I think you've done a very thorough analysis of the problem you've presented yourself with. So true.

That said I rather like it.

The thing is - if we just for a moment pretended that this wasn't rough sea and we got you a pseudonym, don't you think it would be snapped up by somebody? ;)

vivien said...

mmm I agree good analysis

it's a question of intervals and equal spaces too - I feel there is not enough variation and difference in those intervals '

- straight lines, particularly all the same width, sort of fight the rough sea idea to me and calm it down

There are lovely elements

- working further on it I'm sure you'll pull it round though :>)

Lindsay said...

I like the very first image because it has so much movement. The second image has some punched up values and I think this adds to the drama. I also like the disoientation of no horizon line. Perhaps, hew to your original impulse? It's an interesting problem.

Laura Frankstone said...

I think the piece has a lot of possibility, but I would get rid of the taped sections---they seem gimmicky and arbitrary in the context of the painting and are causing problems as a result.
I'd let this one breathe on its own for a while and start one or two other pieces. The way forward might become clearer after a period of benign neglect.

Jeanette Jobson said...

Sometimes ideas don't move in the direction we originally wanted them to.
___
▶ **EXERCISE SET**
(a) Transcribe the comments on the painting from "I like the very" to "Jeanette Jobson said...".
(b) List every name that appears before "said..." in the comments on the painting.

▶ **DATA ENTRIES**
___
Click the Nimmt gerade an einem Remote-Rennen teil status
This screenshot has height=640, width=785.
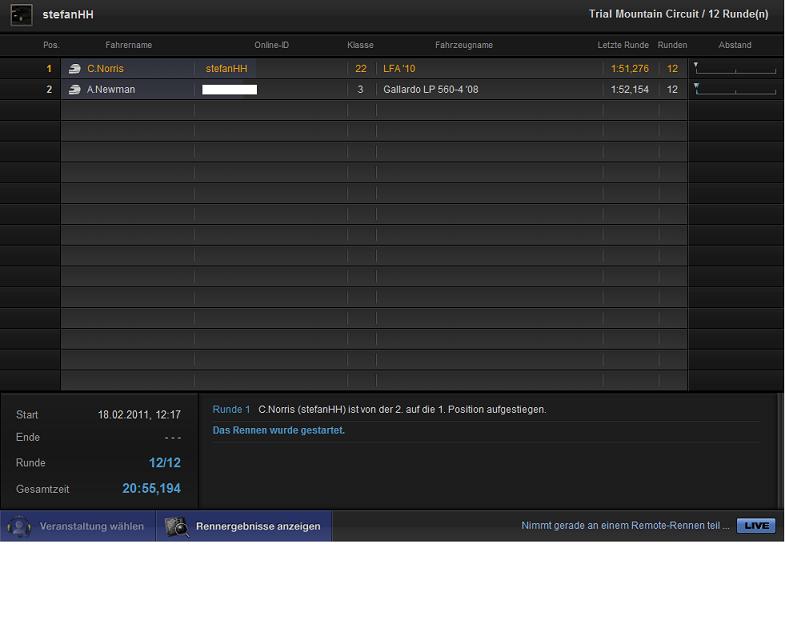pos(625,526)
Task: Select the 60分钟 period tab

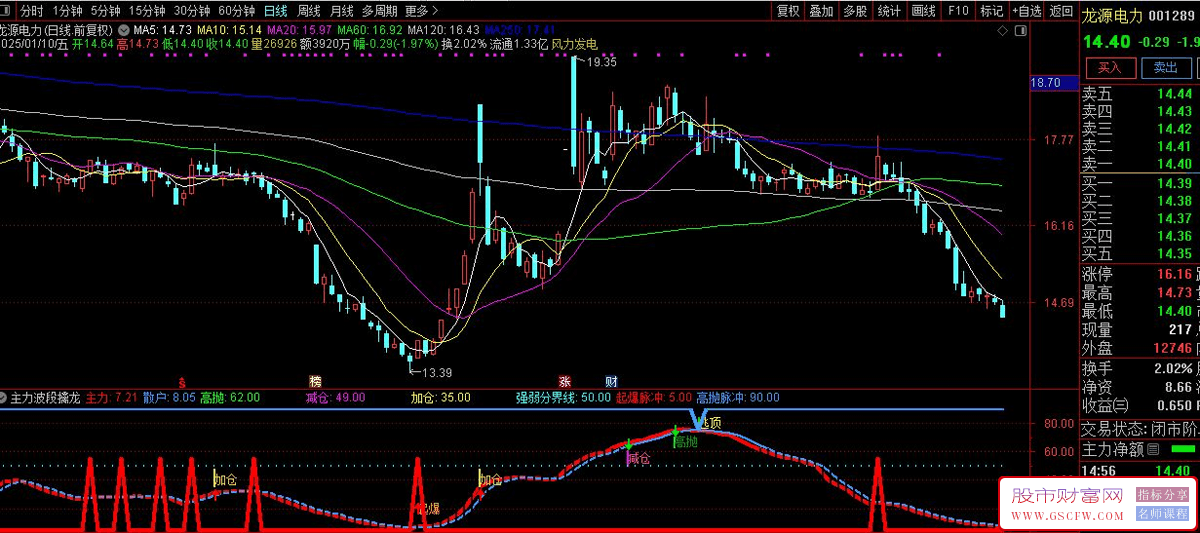Action: (236, 11)
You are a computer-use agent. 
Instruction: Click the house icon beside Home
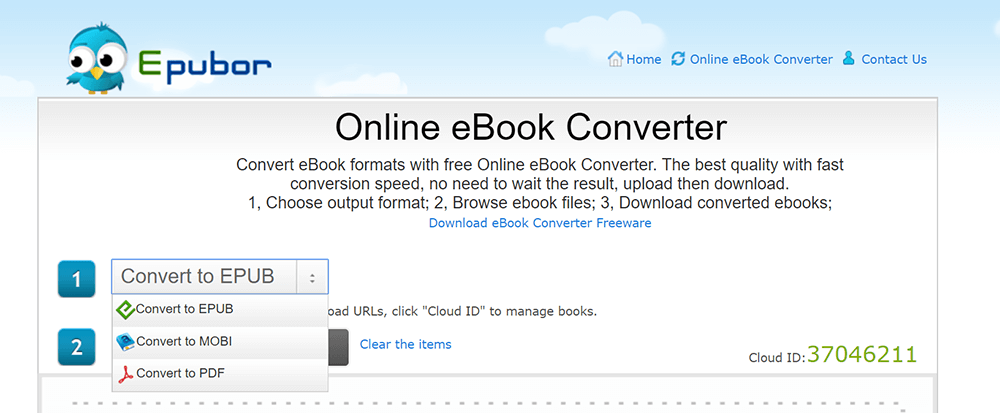615,59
___
▶ **ANSWERS IN ORDER**
(a)
I like the very first image because it has so much movement. The second image has some punched up values and I think this adds to the drama. I also like the disoientation of no horizon line. Perhaps, hew to your original impulse? It's an interesting problem.

Laura Frankstone said...

I think the piece has a lot of possibility, but I would get rid of the taped sections---they seem gimmicky and arbitrary in the context of the painting and are causing problems as a result.
I'd let this one breathe on its own for a while and start one or two other pieces. The way forward might become clearer after a period of benign neglect.

Jeanette Jobson said...

(b)
vivien
Lindsay
Laura Frankstone
Jeanette Jobson